*Source text:*
***
In danter2000/NewPackageLecture9: Practice Package for Lecture9 in STAT302

knitr::opts_chunk$set(
  collapse = TRUE,
  comment = "#>"
)

# Loads packages and data frames from NewPackageLecture9
library(NewPackageLecture9)
library(dplyr)
library(ggplot2)
data("my_gapminder")
data("my_penguins")

To view the vignette, run lines 26 and 27 in console, then follow the following comments from lines 34 and 36 in the Vignette Install code chunk. Package "NewPackageLecture9" imports six mathematical functions and two supplementary data sets to use in those functions.

# Package instal instructions
devtools::install_github("danter2000/NewPackageLecture9", 
                         build_vignette = TRUE, 
                         build_opts = c())
# Calls the package
library(NewPackageLecture9)

# Use this to view the vignette in the Demo HTML help
help(package = "NewPackageLecture9", help_type = "html")
# Use this to view the vignette as an isolated HTML file
utils::browseVignettes(package = "NewPackageLecture9")

NewPackageLecture9 includes a t-test function named my_t.test. It can preform left, right, and two sided hypothesis tests. Here we will preform all three tests on a single column of data from the data frame my_gapminder with a null hypothesis equal to 60.

We will be creating a vector of the lifeExp observations called life_expectancy and using this vector in all three tests.

# From my_gapminder, pull and store the lifeExp column as a vector of numerics
life_expectancy <- my_gapminder %>% pull(lifeExp)

Two sided test using NewPackageLecture9's my_t.test.

# Two sided t.test with input vector of life expentancy and mu of 60
my_t.test(life_expectancy, alternative = "two.sided", mu = 60)
***
*Goal:* Please explain, in one to three sentences, why the NewPackageLecture9 text creates the vector called life_expectancy. The data after this point has no connection to the NewPackageLecture9 text.
***
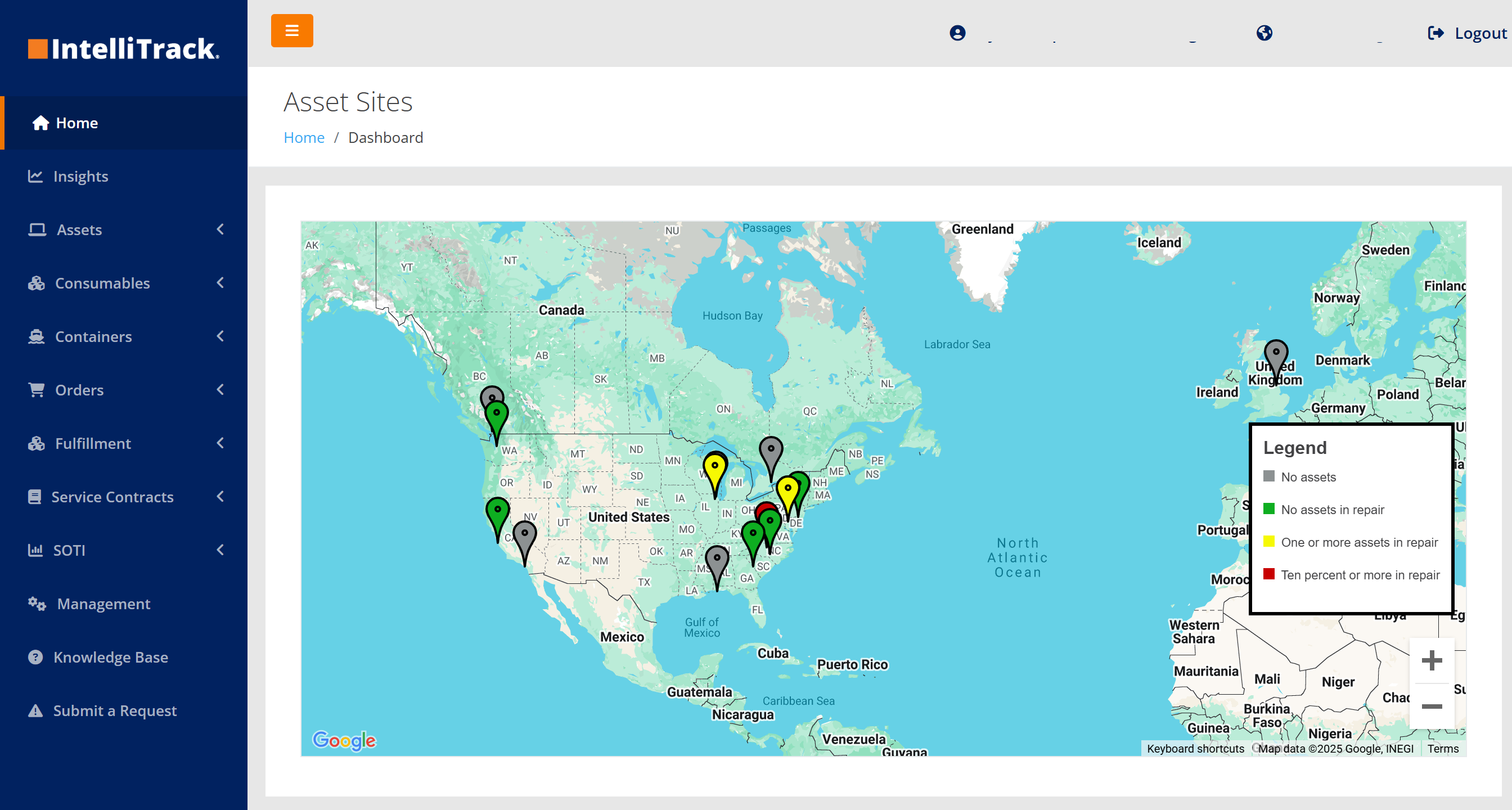Screen dimensions: 1512x810
Task: Open the map Terms link
Action: (1443, 748)
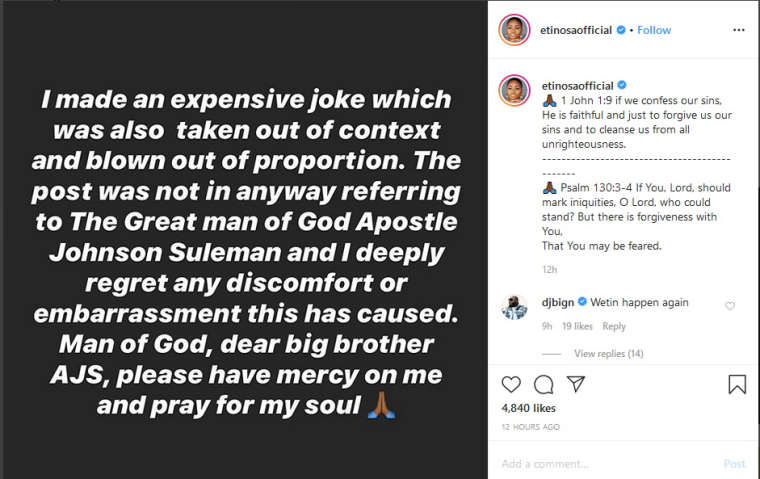Open the comment bubble icon
760x479 pixels.
(543, 384)
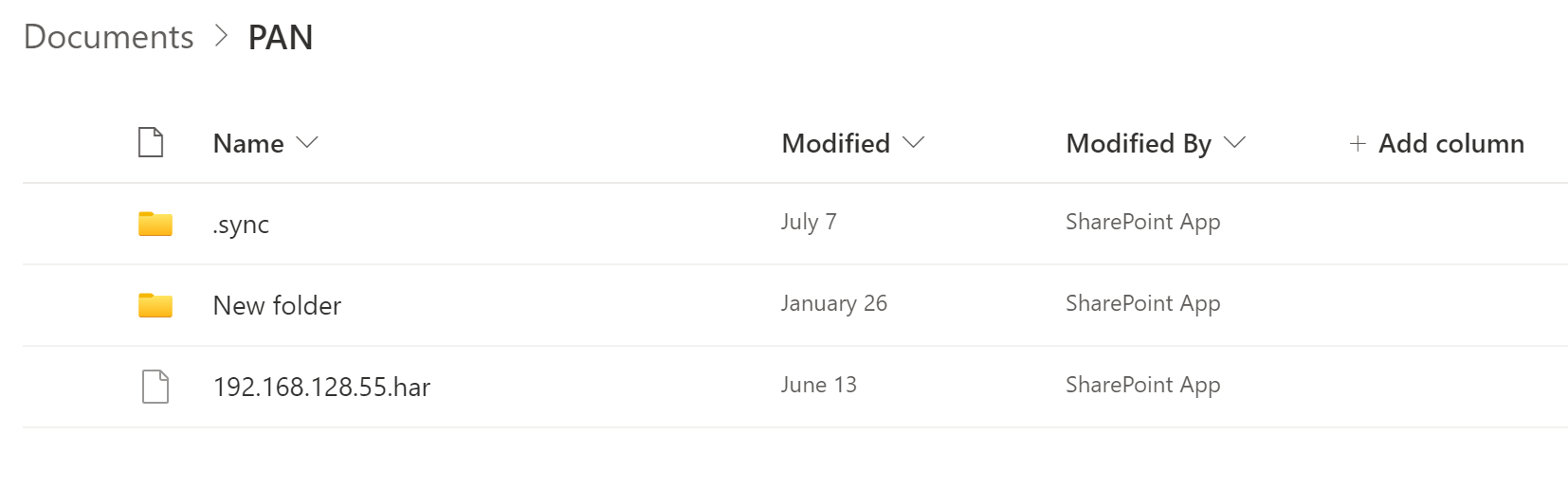
Task: Click the July 7 modified date
Action: click(x=809, y=222)
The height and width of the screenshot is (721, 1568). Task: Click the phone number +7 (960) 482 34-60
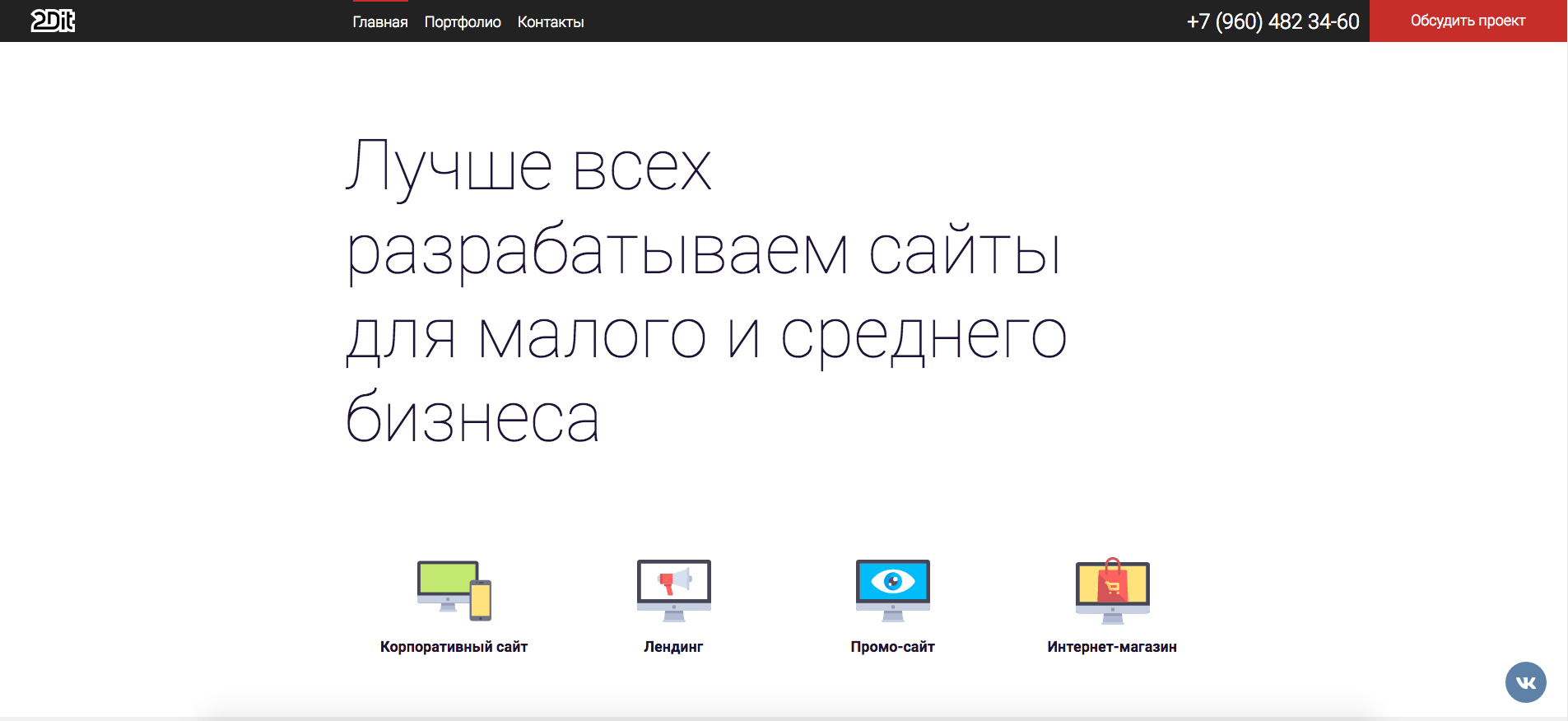point(1273,21)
***
*Written response:* The text pulls the lifeExp column from my_gapminder and stores it as a numeric vector named life_expectancy so that it can use this one vector in all three hypothesis tests with my_t.test. Those are the left, right, and two-sided tests, each with a null hypothesis of 60.